◆ **WHAT THE TASK REQUIRES**
A faithful copy of the data, pictures omitted, is the required answer.

◆ **RECORD EXCERPTS**
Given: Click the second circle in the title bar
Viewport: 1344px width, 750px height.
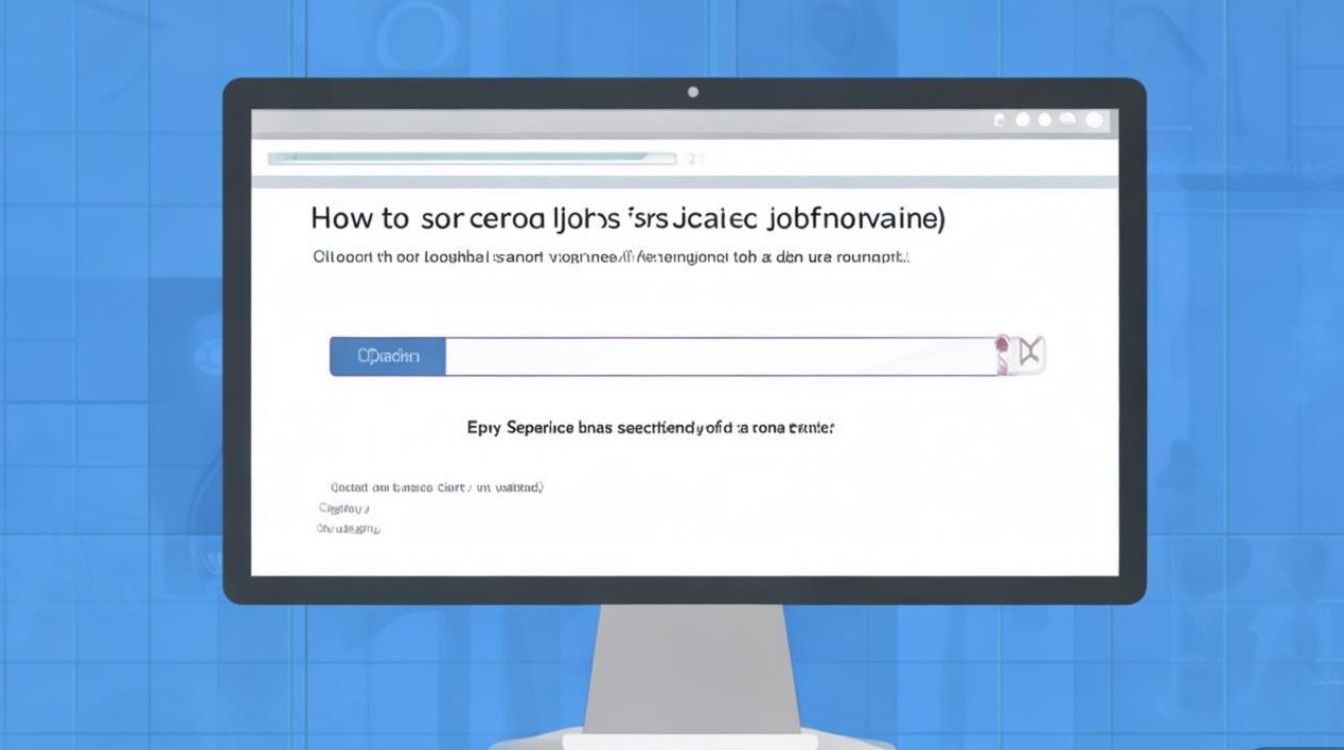Looking at the screenshot, I should tap(1022, 120).
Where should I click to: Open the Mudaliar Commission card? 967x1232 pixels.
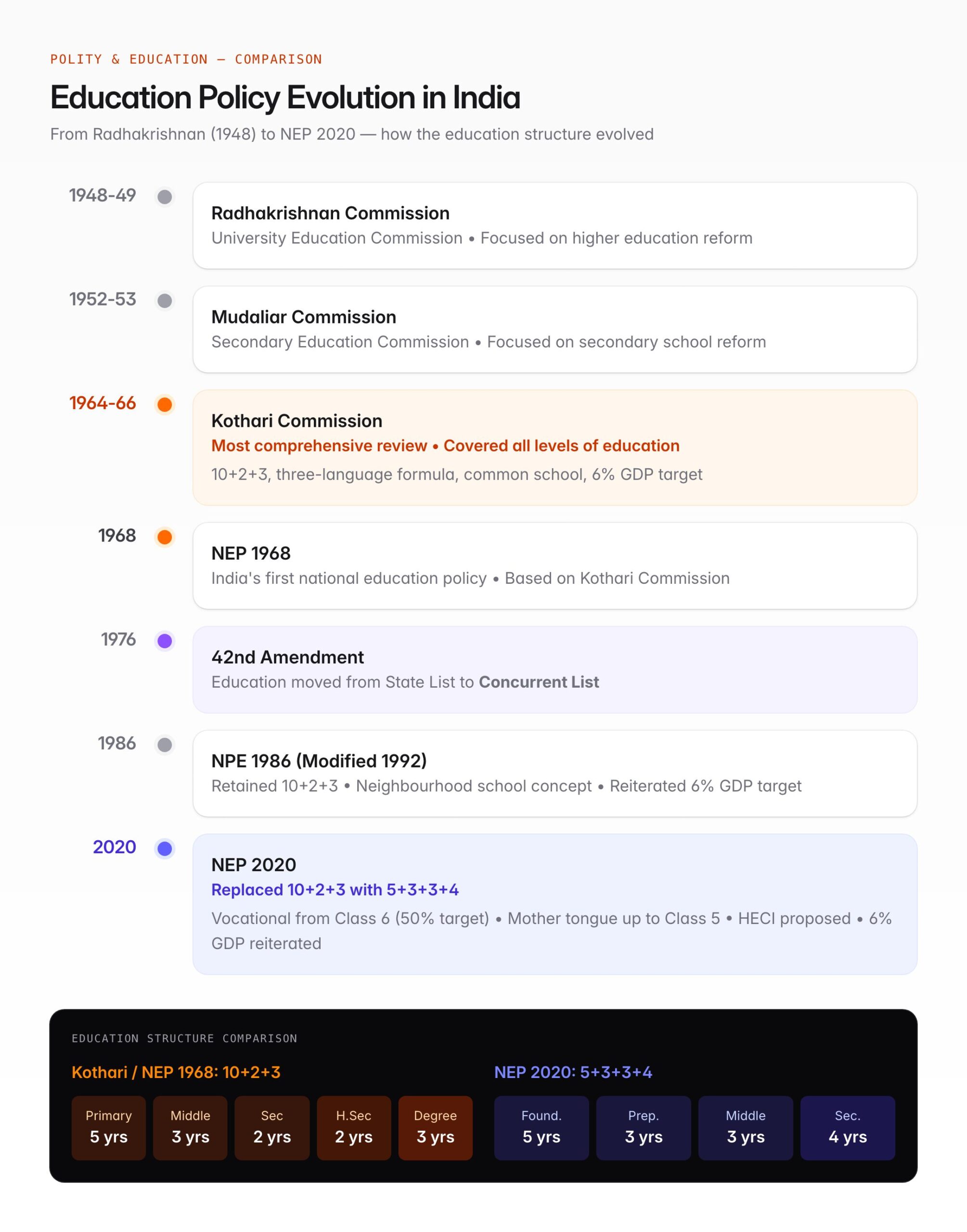pos(555,329)
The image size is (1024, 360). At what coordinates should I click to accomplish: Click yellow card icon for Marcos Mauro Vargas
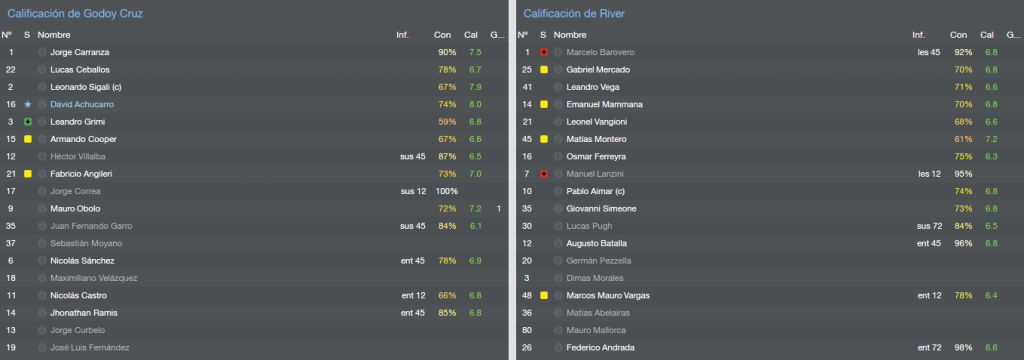tap(543, 295)
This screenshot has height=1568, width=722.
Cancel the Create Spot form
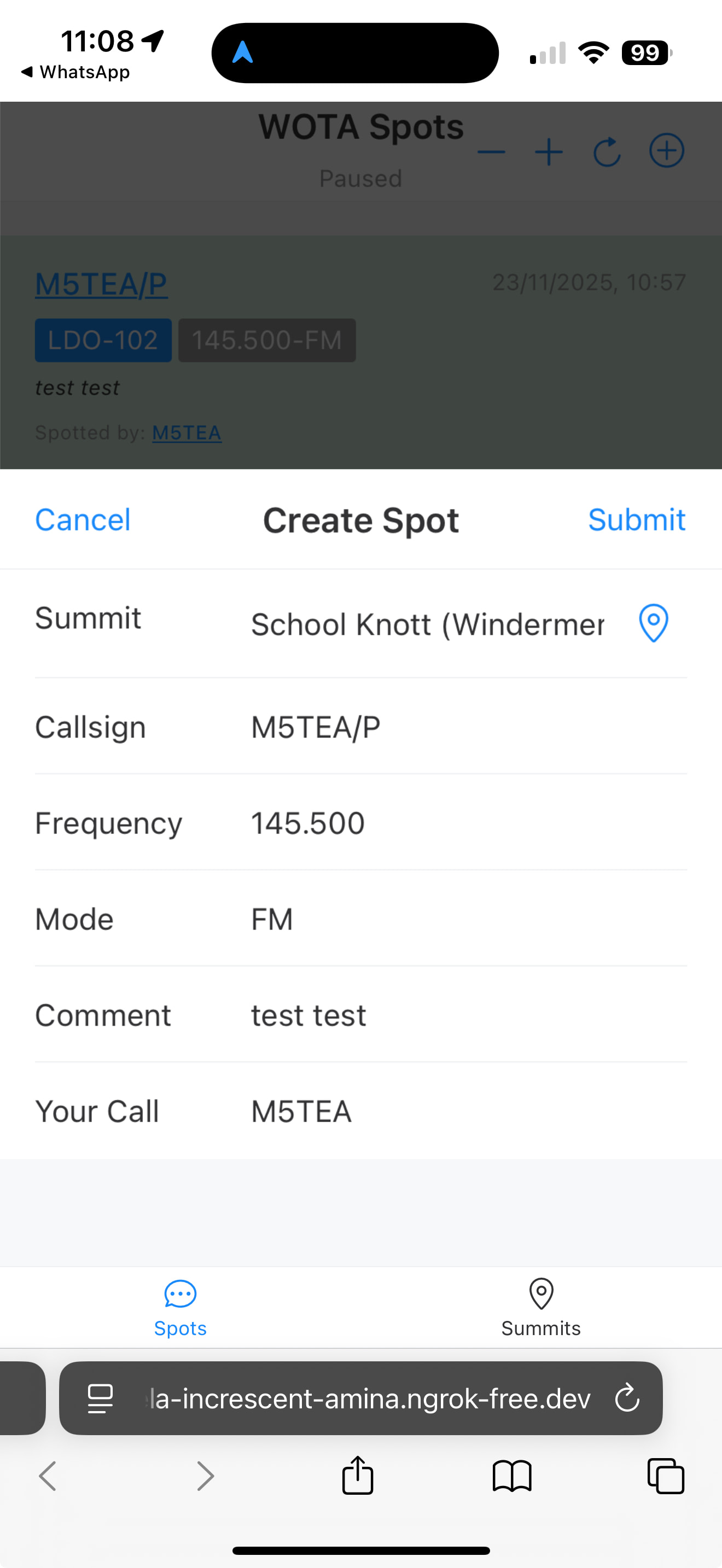83,520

◆ **RESULT**
Given: Click the second circle in the title bar
Viewport: 1344px width, 750px height.
Looking at the screenshot, I should tap(1022, 120).
Where should I click to: Open the Mudaliar Commission card? 967x1232 pixels.
pos(555,329)
The image size is (1024, 360). At what coordinates should I click to accomplish: Click yellow card icon for Marcos Mauro Vargas
tap(543, 295)
This screenshot has height=1568, width=722.
Cancel the Create Spot form
83,520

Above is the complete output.